*What you need to do*: Using the listing below, set down exactly the lines starting at the line that contains "歷史市政新聞(6個月以前) (1114, 105)" and ending at the line that contains "support@spiralgfx.com (86, 1348)", both included, and no others.

********************

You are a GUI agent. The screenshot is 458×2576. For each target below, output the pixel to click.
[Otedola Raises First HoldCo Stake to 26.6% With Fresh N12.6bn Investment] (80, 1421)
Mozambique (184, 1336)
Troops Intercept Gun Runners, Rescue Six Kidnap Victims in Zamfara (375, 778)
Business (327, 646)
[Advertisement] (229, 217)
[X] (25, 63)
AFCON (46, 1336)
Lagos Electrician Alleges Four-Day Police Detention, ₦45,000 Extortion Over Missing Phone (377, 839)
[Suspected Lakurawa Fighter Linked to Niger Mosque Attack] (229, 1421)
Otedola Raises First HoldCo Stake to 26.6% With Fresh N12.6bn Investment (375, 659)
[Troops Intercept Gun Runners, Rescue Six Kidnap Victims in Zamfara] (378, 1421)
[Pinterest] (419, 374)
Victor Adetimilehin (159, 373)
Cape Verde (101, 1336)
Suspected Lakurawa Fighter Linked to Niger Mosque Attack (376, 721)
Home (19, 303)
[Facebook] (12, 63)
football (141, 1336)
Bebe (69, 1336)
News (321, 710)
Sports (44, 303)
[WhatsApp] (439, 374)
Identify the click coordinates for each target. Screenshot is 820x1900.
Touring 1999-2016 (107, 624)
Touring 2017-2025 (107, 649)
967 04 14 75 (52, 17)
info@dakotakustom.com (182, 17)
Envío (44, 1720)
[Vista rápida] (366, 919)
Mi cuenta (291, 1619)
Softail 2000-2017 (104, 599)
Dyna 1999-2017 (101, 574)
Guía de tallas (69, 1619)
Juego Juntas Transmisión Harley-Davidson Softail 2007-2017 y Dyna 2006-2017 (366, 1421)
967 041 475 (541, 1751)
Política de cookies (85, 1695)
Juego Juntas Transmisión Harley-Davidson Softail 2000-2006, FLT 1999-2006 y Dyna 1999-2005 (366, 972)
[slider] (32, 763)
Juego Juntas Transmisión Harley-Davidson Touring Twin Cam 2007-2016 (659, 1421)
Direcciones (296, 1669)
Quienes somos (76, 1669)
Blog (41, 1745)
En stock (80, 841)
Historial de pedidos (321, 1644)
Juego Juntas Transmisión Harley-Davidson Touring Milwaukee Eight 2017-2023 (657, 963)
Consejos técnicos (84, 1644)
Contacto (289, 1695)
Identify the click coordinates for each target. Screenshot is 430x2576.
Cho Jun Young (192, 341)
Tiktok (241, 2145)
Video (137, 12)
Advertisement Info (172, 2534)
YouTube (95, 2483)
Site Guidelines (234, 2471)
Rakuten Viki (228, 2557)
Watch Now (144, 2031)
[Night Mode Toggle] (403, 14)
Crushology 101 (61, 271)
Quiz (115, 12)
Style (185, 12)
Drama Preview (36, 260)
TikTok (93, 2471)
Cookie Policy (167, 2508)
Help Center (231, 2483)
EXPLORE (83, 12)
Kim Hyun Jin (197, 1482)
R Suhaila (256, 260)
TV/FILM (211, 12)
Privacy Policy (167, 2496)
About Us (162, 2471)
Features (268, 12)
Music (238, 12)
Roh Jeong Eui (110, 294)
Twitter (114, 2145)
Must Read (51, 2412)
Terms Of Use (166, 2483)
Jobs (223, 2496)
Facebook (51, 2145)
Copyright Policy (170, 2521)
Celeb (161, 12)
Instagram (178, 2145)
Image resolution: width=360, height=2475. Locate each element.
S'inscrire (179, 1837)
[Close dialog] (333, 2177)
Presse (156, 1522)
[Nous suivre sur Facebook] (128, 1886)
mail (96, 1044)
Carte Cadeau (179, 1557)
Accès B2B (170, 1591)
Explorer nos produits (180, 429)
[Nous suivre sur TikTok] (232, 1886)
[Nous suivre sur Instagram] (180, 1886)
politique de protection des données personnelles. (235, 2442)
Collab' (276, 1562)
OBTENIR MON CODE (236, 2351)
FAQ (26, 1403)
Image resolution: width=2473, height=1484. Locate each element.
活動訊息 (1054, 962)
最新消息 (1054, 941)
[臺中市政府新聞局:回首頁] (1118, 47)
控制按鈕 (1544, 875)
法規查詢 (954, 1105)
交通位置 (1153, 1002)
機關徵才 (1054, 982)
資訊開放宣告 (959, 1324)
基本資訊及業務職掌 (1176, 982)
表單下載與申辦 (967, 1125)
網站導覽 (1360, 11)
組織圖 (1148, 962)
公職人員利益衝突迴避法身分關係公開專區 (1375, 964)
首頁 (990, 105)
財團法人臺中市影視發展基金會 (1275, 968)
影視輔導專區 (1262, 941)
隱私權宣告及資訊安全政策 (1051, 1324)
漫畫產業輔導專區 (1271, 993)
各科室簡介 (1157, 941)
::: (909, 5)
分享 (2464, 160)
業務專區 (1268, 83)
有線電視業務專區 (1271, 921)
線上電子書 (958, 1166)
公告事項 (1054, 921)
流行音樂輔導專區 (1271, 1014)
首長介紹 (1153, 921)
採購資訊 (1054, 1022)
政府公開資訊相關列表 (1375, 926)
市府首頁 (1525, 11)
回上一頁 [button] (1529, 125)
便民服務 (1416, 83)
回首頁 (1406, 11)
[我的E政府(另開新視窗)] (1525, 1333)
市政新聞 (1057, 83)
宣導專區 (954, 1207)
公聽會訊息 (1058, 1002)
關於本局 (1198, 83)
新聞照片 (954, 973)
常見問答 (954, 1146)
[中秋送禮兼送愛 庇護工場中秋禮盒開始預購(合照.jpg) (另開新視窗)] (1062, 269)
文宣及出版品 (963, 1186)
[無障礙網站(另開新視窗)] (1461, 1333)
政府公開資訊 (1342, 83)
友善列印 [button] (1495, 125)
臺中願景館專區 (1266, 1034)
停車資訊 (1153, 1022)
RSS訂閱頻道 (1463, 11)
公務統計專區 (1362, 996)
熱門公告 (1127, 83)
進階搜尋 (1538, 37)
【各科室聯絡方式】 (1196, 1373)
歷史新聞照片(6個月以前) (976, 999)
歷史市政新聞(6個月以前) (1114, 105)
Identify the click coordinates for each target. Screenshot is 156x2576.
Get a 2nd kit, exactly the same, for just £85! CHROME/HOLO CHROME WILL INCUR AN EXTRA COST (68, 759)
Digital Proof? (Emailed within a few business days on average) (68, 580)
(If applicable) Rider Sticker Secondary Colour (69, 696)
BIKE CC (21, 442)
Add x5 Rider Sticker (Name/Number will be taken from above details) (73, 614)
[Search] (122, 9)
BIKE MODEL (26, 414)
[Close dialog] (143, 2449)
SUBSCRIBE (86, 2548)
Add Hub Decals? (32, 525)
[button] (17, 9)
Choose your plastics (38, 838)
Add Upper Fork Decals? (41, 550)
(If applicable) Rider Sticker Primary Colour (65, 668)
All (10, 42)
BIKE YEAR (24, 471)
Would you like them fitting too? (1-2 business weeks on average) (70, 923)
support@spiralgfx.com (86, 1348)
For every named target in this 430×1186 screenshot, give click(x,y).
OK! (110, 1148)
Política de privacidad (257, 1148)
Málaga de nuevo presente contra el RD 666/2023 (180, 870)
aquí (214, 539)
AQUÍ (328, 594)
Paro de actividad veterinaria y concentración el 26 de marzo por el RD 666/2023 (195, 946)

********************

*Task solution*:
歷史市政新聞(6個月以前) (1114, 105)
Identify the click coordinates for each target. Screenshot is 156x2576.
Get a 2nd kit, exactly the same, for just £85! CHROME/HOLO CHROME WILL INCUR AN EXTRA COST (68, 759)
Digital Proof? (Emailed within a few business days on average) (68, 580)
(If applicable) Rider Sticker Secondary Colour (69, 696)
BIKE CC (21, 442)
Add x5 Rider Sticker (Name/Number will be taken from above details) (73, 614)
[Search] (122, 9)
BIKE MODEL (26, 414)
[Close dialog] (143, 2449)
SUBSCRIBE (86, 2548)
Add Hub Decals? (32, 525)
[button] (17, 9)
Choose your plastics (38, 838)
Add Upper Fork Decals? (41, 550)
(If applicable) Rider Sticker Primary Colour (65, 668)
All (10, 42)
BIKE YEAR (24, 471)
Would you like them fitting too? (1-2 business weeks on average) (70, 923)
support@spiralgfx.com (86, 1348)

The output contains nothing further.